| WRITTEN PROBLEM |
Add 54 to both numbers of every coordinate pair in the answers, then write out all lines of the records below again, requests included, leaving out the pictures.

[Stored data entries]
____________________
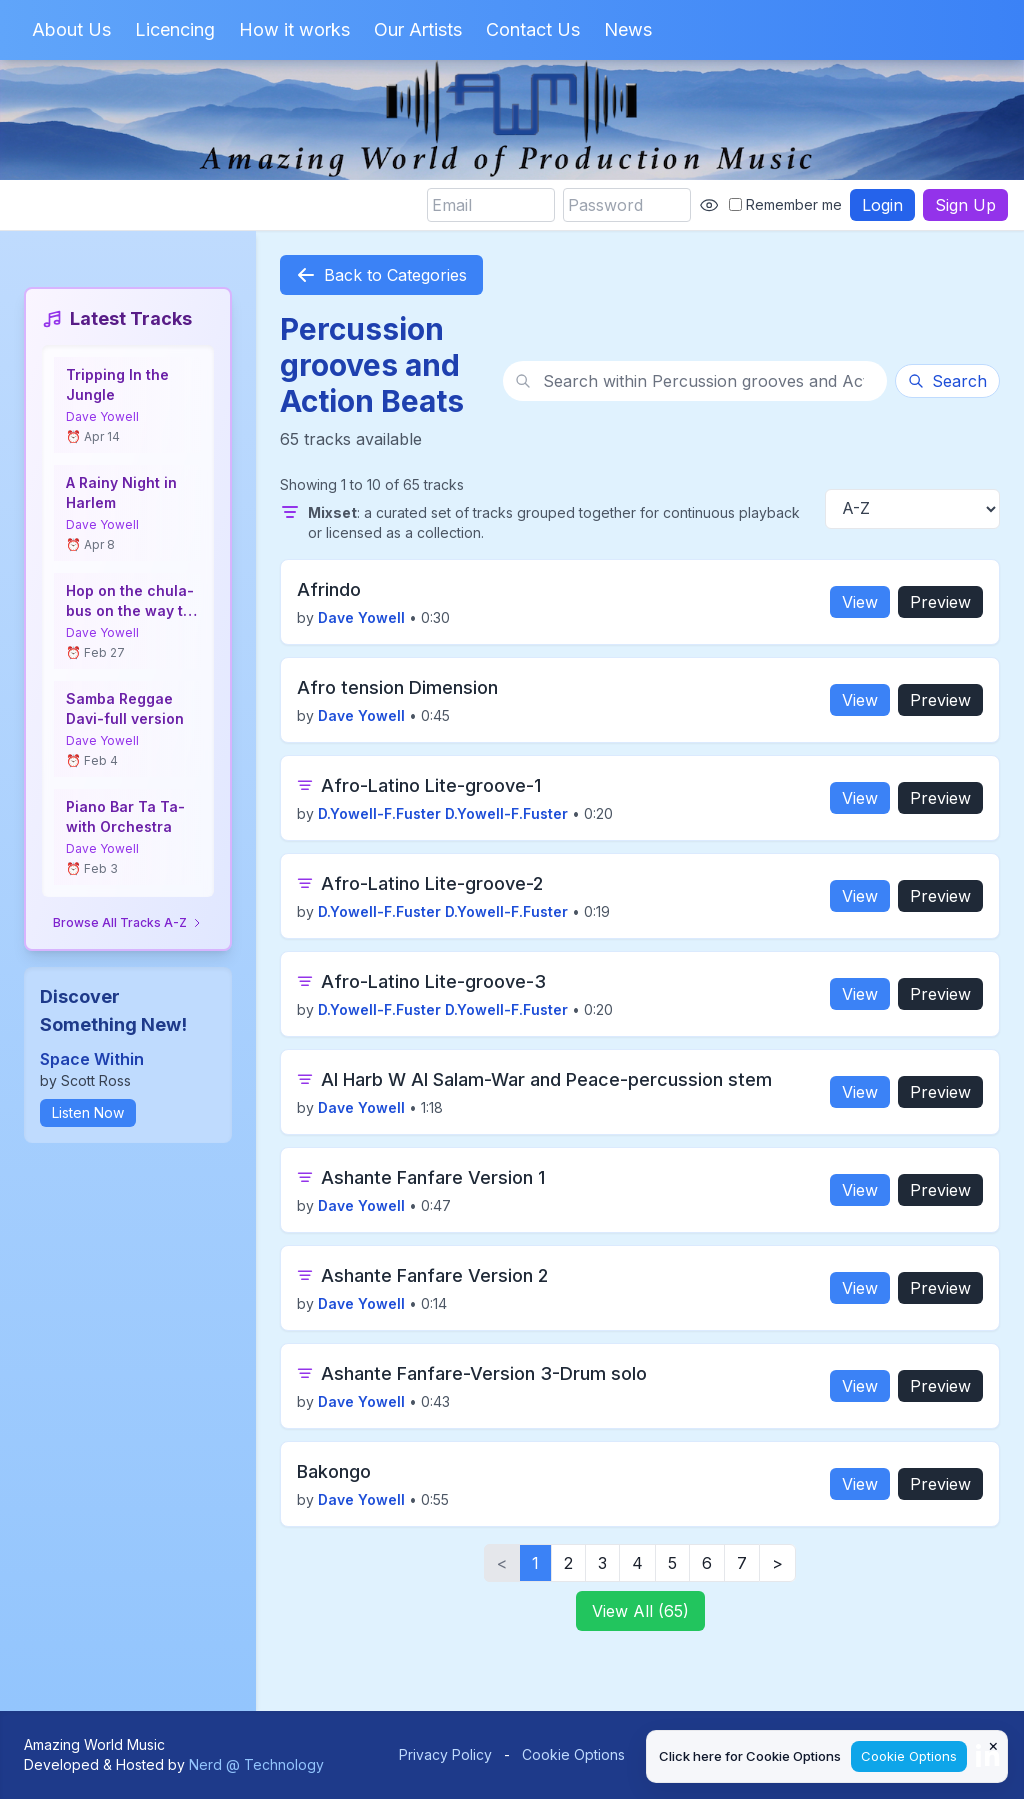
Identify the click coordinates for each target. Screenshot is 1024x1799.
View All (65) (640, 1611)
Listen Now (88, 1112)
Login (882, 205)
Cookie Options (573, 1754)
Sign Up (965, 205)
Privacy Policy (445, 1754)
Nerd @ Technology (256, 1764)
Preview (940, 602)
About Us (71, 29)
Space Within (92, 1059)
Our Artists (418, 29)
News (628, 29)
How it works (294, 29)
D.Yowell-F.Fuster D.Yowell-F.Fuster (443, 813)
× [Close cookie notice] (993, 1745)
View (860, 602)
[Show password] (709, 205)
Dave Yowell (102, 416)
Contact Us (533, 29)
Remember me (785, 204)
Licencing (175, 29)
____________________
| FULL RESPONSE |
Identify the click coordinates for each target. Screenshot is 1024x1799.
View All (65) (694, 1665)
Listen Now (142, 1166)
Login (936, 259)
Cookie Options (627, 1808)
Sign Up (1019, 259)
Privacy Policy (499, 1808)
Nerd @ Technology (310, 1818)
Preview (994, 656)
About Us (125, 83)
Space Within (146, 1113)
Our Artists (472, 83)
News (682, 83)
How it works (348, 83)
D.Yowell-F.Fuster D.Yowell-F.Fuster (497, 867)
× [Close cookie notice] (1047, 1799)
View (914, 656)
[Show password] (763, 259)
Dave Yowell (156, 470)
Contact Us (587, 83)
Remember me (839, 258)
Licencing (229, 83)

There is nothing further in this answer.